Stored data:
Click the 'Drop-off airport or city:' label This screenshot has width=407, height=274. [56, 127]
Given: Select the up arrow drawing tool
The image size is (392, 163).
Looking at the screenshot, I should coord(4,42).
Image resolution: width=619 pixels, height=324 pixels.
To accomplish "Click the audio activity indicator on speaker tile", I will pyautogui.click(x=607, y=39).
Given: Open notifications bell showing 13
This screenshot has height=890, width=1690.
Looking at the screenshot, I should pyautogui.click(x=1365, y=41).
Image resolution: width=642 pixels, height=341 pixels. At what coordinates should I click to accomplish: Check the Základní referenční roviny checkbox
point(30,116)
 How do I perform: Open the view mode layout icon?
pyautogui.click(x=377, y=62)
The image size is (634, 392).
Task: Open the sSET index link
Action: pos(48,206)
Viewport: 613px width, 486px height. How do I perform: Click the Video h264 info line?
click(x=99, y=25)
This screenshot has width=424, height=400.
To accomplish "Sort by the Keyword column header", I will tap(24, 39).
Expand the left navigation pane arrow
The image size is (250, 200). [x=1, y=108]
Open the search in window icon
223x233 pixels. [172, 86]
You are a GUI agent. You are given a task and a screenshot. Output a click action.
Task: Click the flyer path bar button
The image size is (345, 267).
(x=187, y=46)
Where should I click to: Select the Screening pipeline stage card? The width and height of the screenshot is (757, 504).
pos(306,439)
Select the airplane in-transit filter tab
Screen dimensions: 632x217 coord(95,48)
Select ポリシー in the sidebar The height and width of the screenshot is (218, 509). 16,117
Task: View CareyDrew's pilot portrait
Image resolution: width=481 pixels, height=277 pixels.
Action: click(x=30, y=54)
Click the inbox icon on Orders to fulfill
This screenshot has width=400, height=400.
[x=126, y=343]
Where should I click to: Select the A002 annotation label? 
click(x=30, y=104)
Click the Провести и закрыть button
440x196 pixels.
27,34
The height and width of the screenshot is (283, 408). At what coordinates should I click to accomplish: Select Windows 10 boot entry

WHAT NEEDS TO BE DONE:
Every entry must be set down exactly, with nothing left out.

RESULT BELOW:
Click the 'Drop-off airport or city:' label This screenshot has width=407, height=274. [56, 127]
Given: Select the up arrow drawing tool
The image size is (392, 163).
Looking at the screenshot, I should coord(4,42).
Image resolution: width=619 pixels, height=324 pixels.
To accomplish "Click the audio activity indicator on speaker tile", I will pyautogui.click(x=607, y=39).
Given: Open notifications bell showing 13
This screenshot has height=890, width=1690.
Looking at the screenshot, I should pyautogui.click(x=1365, y=41).
Image resolution: width=642 pixels, height=341 pixels. At what coordinates should I click to accomplish: Check the Základní referenční roviny checkbox
point(30,116)
 How do I perform: Open the view mode layout icon?
pyautogui.click(x=377, y=62)
The image size is (634, 392).
Task: Open the sSET index link
Action: pos(48,206)
Viewport: 613px width, 486px height. How do I perform: Click the Video h264 info line?
click(x=99, y=25)
This screenshot has width=424, height=400.
To accomplish "Sort by the Keyword column header", I will tap(24, 39).
Expand the left navigation pane arrow
The image size is (250, 200). [x=1, y=108]
Open the search in window icon
223x233 pixels. [172, 86]
You are a GUI agent. You are given a task and a screenshot. Output a click action.
Task: Click the flyer path bar button
The image size is (345, 267).
(x=187, y=46)
Where should I click to: Select the Screening pipeline stage card? The width and height of the screenshot is (757, 504).
pos(306,439)
Select the airplane in-transit filter tab
Screen dimensions: 632x217 coord(95,48)
Select ポリシー in the sidebar The height and width of the screenshot is (218, 509). 16,117
Task: View CareyDrew's pilot portrait
Image resolution: width=481 pixels, height=277 pixels.
Action: click(x=30, y=54)
Click the inbox icon on Orders to fulfill
This screenshot has width=400, height=400.
[x=126, y=343]
Where should I click to: Select the A002 annotation label? 
click(x=30, y=104)
Click the Провести и закрыть button
440x196 pixels.
27,34
The height and width of the screenshot is (283, 408). At what coordinates should I click to accomplish: Select Windows 10 boot entry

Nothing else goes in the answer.